» **PROBLEM DETAILS**
From the records below, print only the part that opens with the line containing "You are a GUI" and closes with the line containing "You are a computer-use"; omit the pictures.

Collected data entries
:::

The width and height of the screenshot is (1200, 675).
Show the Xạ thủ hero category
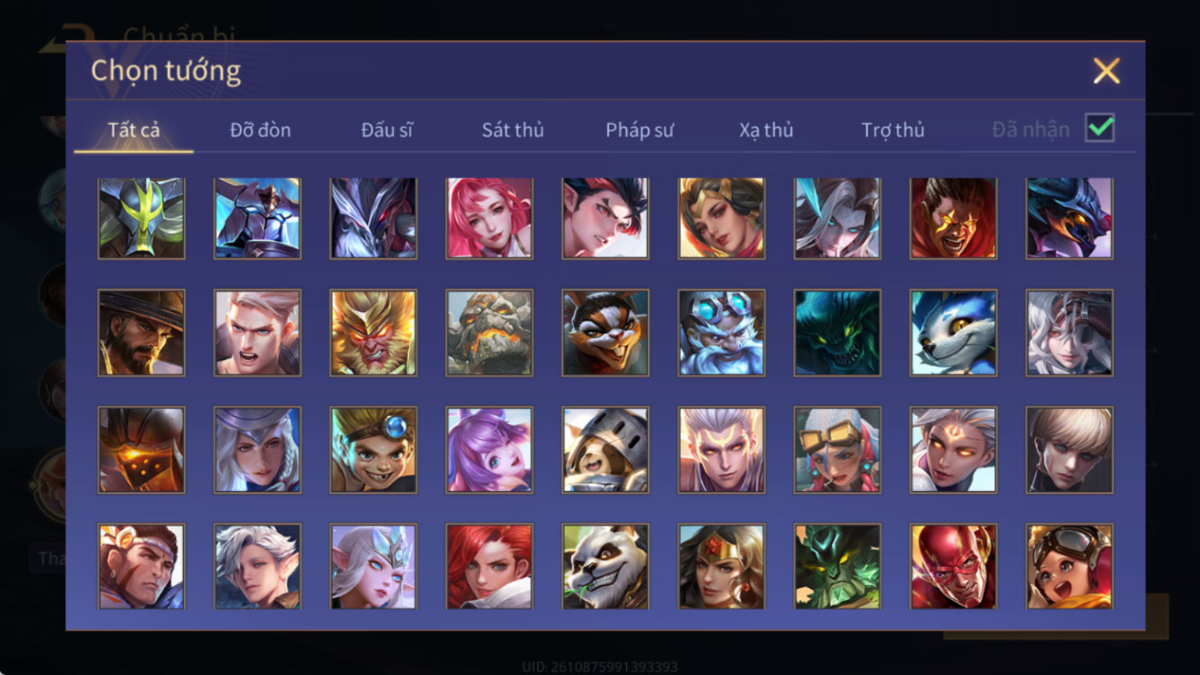tap(766, 130)
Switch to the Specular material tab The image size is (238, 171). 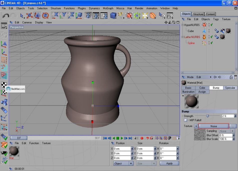tap(230, 88)
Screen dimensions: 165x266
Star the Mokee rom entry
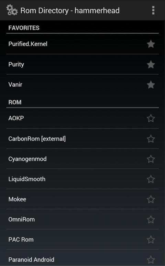tap(151, 199)
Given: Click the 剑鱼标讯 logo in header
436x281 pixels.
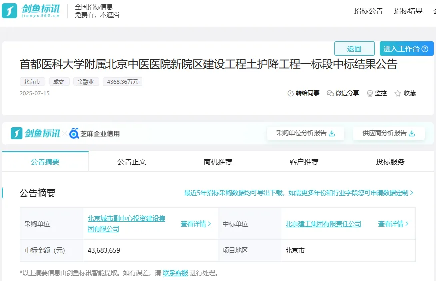Looking at the screenshot, I should (31, 10).
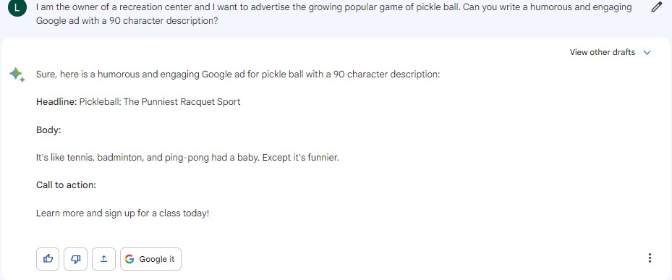Click the 'Sure, here is a humorous' intro sentence
The width and height of the screenshot is (672, 280).
tap(238, 75)
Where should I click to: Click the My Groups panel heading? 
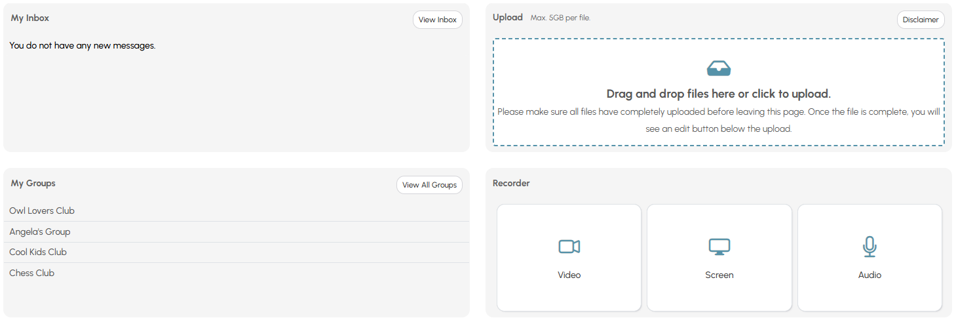[33, 183]
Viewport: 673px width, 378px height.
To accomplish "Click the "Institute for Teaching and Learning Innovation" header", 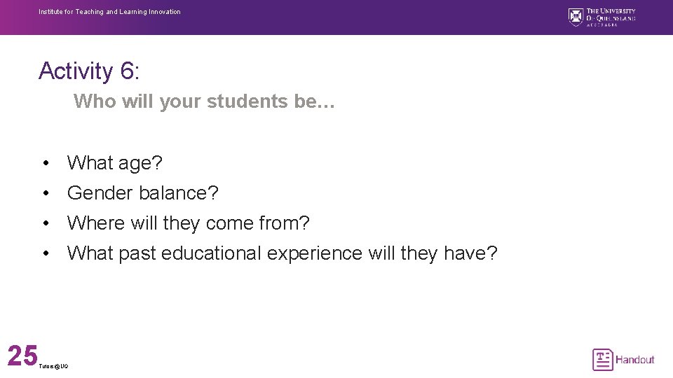I will tap(109, 12).
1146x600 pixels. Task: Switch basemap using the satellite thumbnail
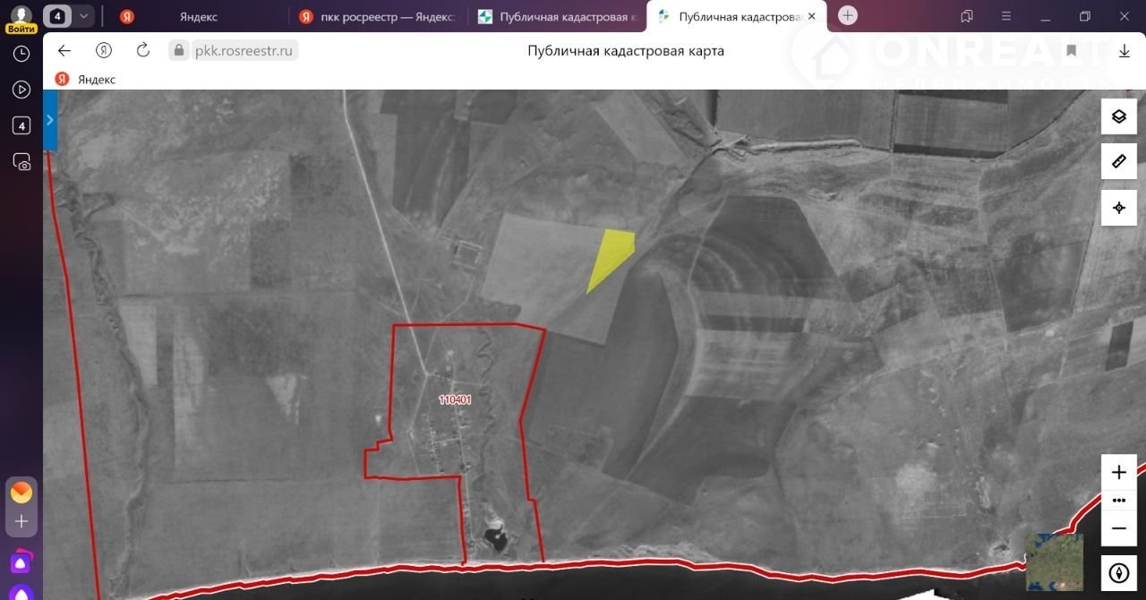tap(1054, 562)
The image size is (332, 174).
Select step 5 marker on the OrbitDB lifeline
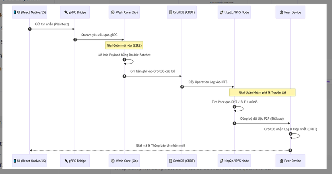[182, 87]
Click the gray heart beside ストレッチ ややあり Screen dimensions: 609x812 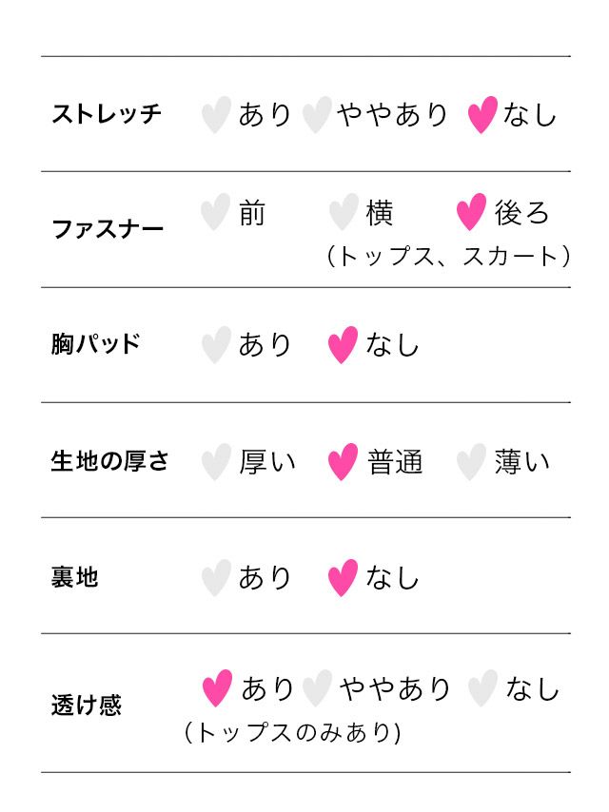316,115
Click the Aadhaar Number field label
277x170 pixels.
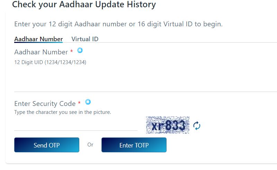[x=41, y=52]
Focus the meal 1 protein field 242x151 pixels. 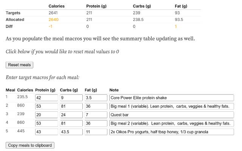pos(46,98)
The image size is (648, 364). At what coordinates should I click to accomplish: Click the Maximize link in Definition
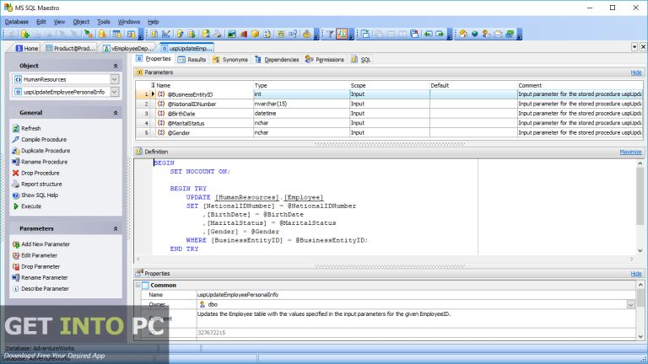[x=630, y=152]

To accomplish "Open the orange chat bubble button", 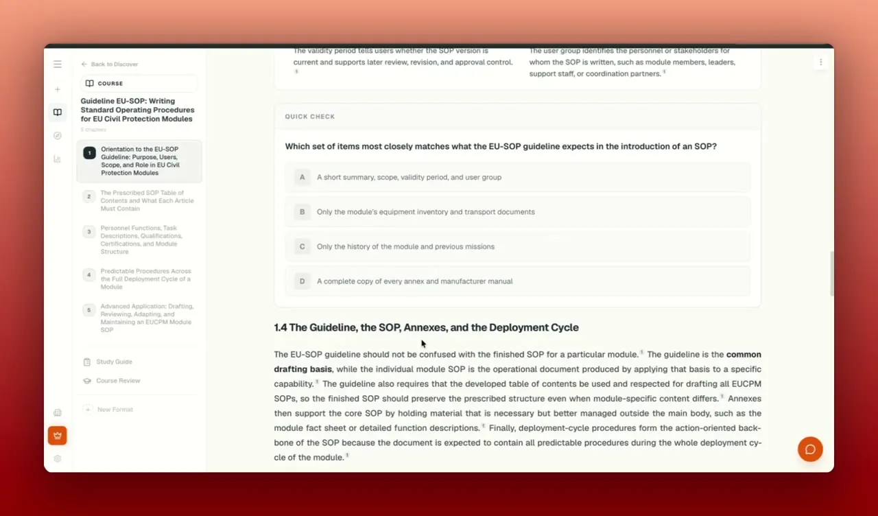I will pos(810,449).
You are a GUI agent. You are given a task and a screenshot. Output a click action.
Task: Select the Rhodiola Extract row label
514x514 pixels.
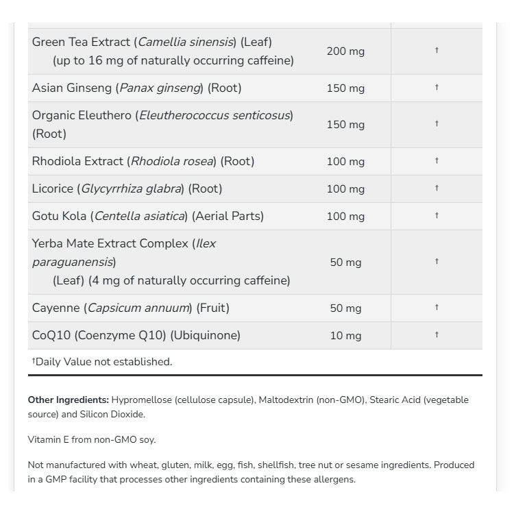pos(143,161)
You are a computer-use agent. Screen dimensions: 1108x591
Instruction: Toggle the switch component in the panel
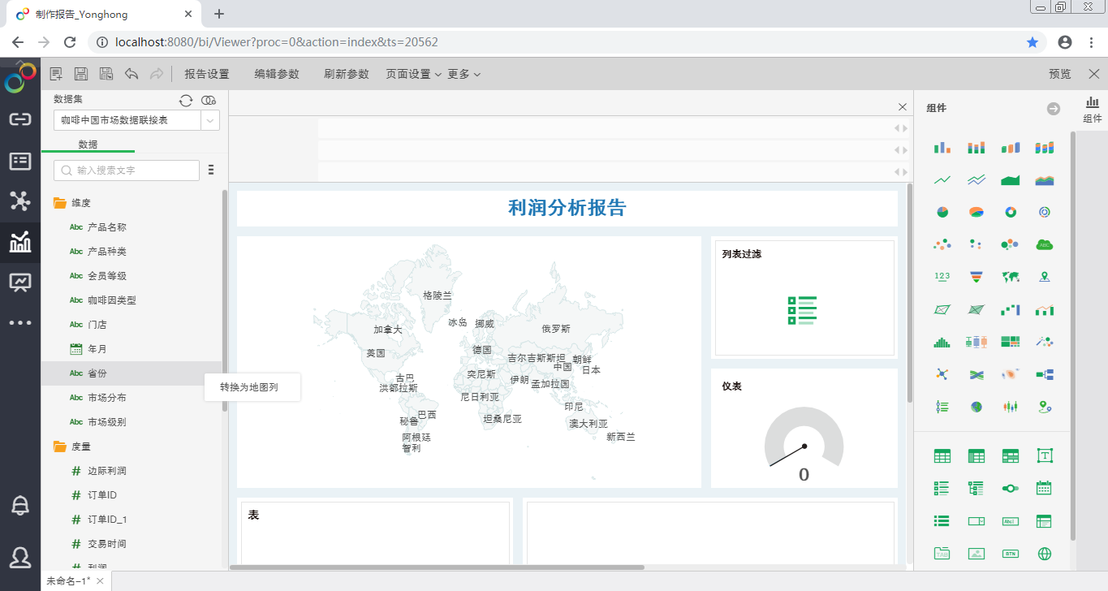1010,488
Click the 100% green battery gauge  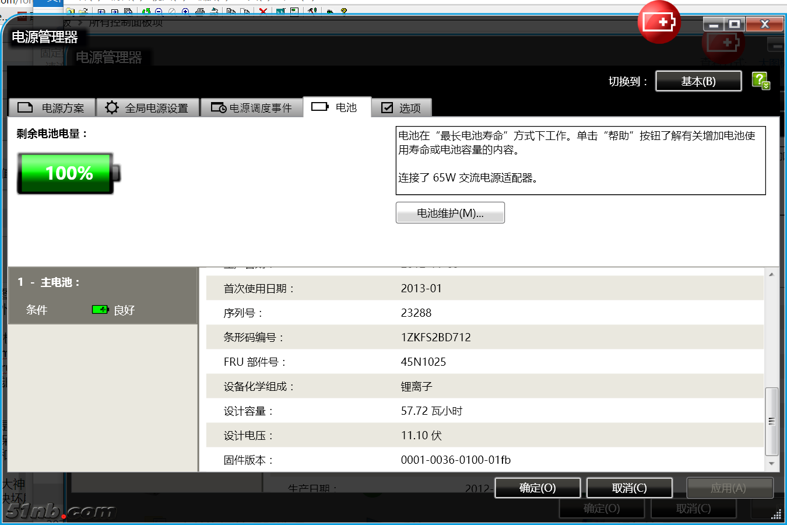pyautogui.click(x=68, y=173)
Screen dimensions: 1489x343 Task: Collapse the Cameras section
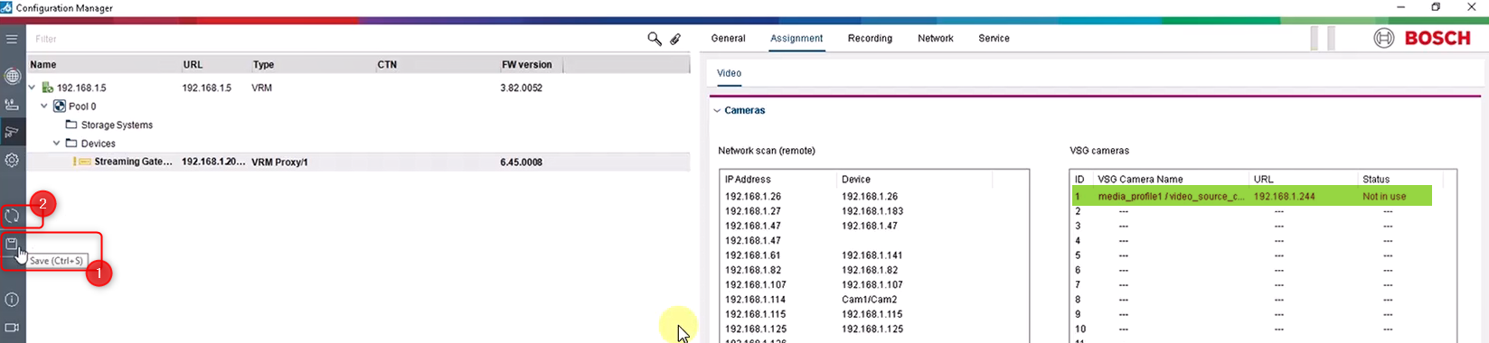pos(717,110)
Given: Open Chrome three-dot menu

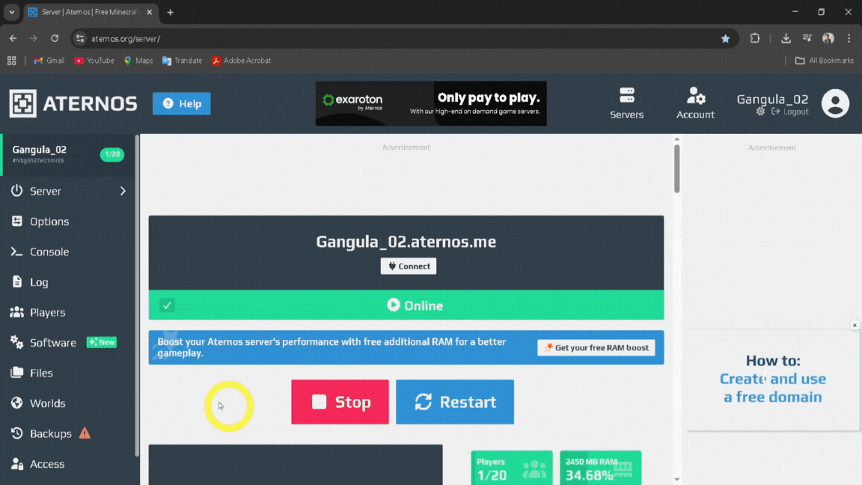Looking at the screenshot, I should [x=849, y=38].
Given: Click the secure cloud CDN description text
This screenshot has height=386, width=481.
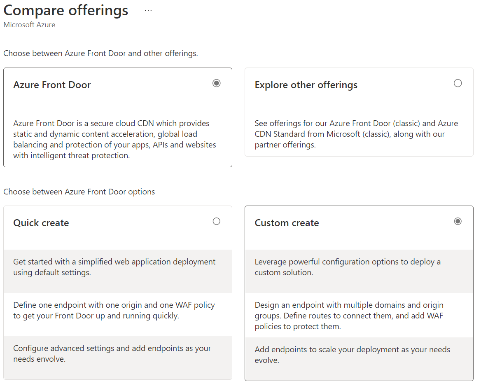Looking at the screenshot, I should pos(114,139).
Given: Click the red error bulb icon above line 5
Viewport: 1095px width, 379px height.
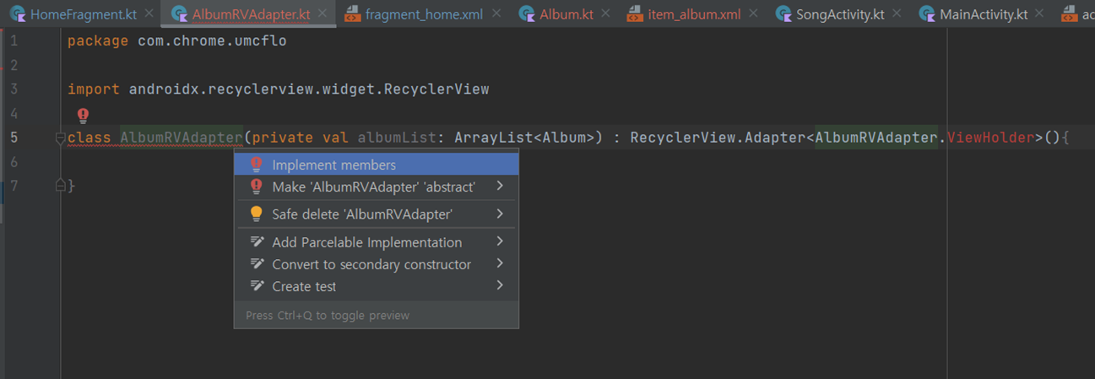Looking at the screenshot, I should tap(83, 116).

:::

» **SOLUTION FOR THIS PROBLEM**
You are a GUI agent. You are given a task and a screenshot. Output a click action.
Task: Select the Rhodiola Extract row label
514x514 pixels.
pos(143,161)
You are a computer-use agent. Screen dimensions: 1108x591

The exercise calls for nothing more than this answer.